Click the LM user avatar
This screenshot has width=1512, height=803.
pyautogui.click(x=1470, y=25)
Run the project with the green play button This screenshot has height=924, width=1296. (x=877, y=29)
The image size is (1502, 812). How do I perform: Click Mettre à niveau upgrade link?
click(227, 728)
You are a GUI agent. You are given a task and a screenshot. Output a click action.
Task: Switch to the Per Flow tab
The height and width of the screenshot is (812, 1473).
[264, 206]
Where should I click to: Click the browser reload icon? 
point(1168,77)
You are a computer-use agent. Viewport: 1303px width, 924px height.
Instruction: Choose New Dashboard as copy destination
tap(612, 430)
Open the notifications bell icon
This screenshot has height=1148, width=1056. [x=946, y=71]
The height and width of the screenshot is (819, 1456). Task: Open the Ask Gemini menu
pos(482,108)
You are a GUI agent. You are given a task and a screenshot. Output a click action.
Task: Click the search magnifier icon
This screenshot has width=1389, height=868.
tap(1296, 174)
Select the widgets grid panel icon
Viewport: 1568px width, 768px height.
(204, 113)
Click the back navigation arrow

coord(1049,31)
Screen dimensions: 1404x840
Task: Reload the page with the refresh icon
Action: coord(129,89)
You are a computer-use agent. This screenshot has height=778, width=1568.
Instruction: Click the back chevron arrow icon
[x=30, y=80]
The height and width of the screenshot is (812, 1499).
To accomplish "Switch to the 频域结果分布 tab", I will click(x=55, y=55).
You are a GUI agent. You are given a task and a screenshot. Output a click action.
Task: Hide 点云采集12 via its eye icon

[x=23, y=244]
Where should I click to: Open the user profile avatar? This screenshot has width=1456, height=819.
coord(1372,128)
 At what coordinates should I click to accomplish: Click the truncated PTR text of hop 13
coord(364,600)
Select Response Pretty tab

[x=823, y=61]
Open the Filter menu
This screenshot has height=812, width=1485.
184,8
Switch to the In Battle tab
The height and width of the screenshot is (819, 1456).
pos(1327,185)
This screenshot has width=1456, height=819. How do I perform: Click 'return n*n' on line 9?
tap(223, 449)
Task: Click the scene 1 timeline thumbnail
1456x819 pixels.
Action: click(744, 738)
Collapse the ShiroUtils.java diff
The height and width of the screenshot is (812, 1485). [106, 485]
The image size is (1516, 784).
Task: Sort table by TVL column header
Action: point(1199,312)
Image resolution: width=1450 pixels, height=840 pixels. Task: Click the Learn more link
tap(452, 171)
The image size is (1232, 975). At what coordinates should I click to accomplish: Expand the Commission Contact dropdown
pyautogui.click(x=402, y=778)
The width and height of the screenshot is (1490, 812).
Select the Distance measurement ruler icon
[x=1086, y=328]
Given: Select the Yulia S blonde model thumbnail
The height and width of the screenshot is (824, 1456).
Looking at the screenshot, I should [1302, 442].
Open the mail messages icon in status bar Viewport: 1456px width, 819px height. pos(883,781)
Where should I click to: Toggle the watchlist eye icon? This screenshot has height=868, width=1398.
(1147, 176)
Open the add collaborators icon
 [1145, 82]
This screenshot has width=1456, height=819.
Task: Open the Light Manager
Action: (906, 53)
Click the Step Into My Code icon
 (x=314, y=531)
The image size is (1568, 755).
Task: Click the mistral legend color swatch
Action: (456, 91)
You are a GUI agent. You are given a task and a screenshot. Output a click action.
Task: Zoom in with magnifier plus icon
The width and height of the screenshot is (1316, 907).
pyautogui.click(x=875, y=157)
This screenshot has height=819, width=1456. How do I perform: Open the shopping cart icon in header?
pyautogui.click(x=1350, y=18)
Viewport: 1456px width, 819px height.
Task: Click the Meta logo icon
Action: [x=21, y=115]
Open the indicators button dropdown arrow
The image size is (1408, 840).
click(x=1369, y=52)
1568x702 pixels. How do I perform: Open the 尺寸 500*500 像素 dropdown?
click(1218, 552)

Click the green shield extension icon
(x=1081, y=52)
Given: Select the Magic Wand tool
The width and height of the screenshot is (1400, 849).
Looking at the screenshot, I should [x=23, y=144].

**ASSIGNMENT**
Write the records out once more. Each line must match.

**WRITTEN ANSWER**
Click the LM user avatar
This screenshot has width=1512, height=803.
pyautogui.click(x=1470, y=25)
Run the project with the green play button This screenshot has height=924, width=1296. (x=877, y=29)
The image size is (1502, 812). How do I perform: Click Mettre à niveau upgrade link?
click(227, 728)
You are a GUI agent. You are given a task and a screenshot. Output a click action.
Task: Switch to the Per Flow tab
The height and width of the screenshot is (812, 1473).
[264, 206]
Where should I click to: Click the browser reload icon? 
point(1168,77)
You are a computer-use agent. Viewport: 1303px width, 924px height.
Instruction: Choose New Dashboard as copy destination
tap(612, 430)
Open the notifications bell icon
This screenshot has height=1148, width=1056. [x=946, y=71]
The height and width of the screenshot is (819, 1456). Task: Open the Ask Gemini menu
pos(482,108)
You are a GUI agent. You are given a task and a screenshot. Output a click action.
Task: Click the search magnifier icon
This screenshot has width=1389, height=868.
tap(1296, 174)
Select the widgets grid panel icon
Viewport: 1568px width, 768px height.
(204, 113)
Click the back navigation arrow

coord(1049,31)
Screen dimensions: 1404x840
Task: Reload the page with the refresh icon
Action: coord(129,89)
You are a computer-use agent. This screenshot has height=778, width=1568.
Instruction: Click the back chevron arrow icon
[x=30, y=80]
The height and width of the screenshot is (812, 1499).
To accomplish "Switch to the 频域结果分布 tab", I will click(x=55, y=55).
You are a GUI agent. You are given a task and a screenshot. Output a click action.
Task: Hide 点云采集12 via its eye icon

[x=23, y=244]
Where should I click to: Open the user profile avatar? This screenshot has width=1456, height=819.
coord(1372,128)
 At what coordinates should I click to accomplish: Click the truncated PTR text of hop 13
coord(364,600)
Select Response Pretty tab

[x=823, y=61]
Open the Filter menu
This screenshot has height=812, width=1485.
184,8
Switch to the In Battle tab
The height and width of the screenshot is (819, 1456).
pos(1327,185)
This screenshot has width=1456, height=819. How do I perform: Click 'return n*n' on line 9?
tap(223, 449)
Task: Click the scene 1 timeline thumbnail
1456x819 pixels.
Action: click(744, 738)
Collapse the ShiroUtils.java diff
The height and width of the screenshot is (812, 1485). [106, 485]
The image size is (1516, 784).
Task: Sort table by TVL column header
Action: point(1199,312)
Image resolution: width=1450 pixels, height=840 pixels. Task: Click the Learn more link
tap(452, 171)
The image size is (1232, 975). At what coordinates should I click to accomplish: Expand the Commission Contact dropdown
pyautogui.click(x=402, y=778)
The width and height of the screenshot is (1490, 812).
Select the Distance measurement ruler icon
[x=1086, y=328]
Given: Select the Yulia S blonde model thumbnail
The height and width of the screenshot is (824, 1456).
Looking at the screenshot, I should [1302, 442].
Open the mail messages icon in status bar Viewport: 1456px width, 819px height. pos(883,781)
Where should I click to: Toggle the watchlist eye icon? This screenshot has height=868, width=1398.
(1147, 176)
Open the add collaborators icon
 [1145, 82]
This screenshot has width=1456, height=819.
Task: Open the Light Manager
Action: (906, 53)
Click the Step Into My Code icon
 (x=314, y=531)
The image size is (1568, 755).
Task: Click the mistral legend color swatch
Action: (456, 91)
You are a GUI agent. You are given a task and a screenshot. Output a click action.
Task: Zoom in with magnifier plus icon
The width and height of the screenshot is (1316, 907).
pyautogui.click(x=875, y=157)
This screenshot has height=819, width=1456. How do I perform: Open the shopping cart icon in header?
pyautogui.click(x=1350, y=18)
Viewport: 1456px width, 819px height.
Task: Click the Meta logo icon
Action: [x=21, y=115]
Open the indicators button dropdown arrow
The image size is (1408, 840).
click(x=1369, y=52)
1568x702 pixels. How do I perform: Open the 尺寸 500*500 像素 dropdown?
click(1218, 552)

Click the green shield extension icon
(x=1081, y=52)
Given: Select the Magic Wand tool
The width and height of the screenshot is (1400, 849).
Looking at the screenshot, I should [x=23, y=144].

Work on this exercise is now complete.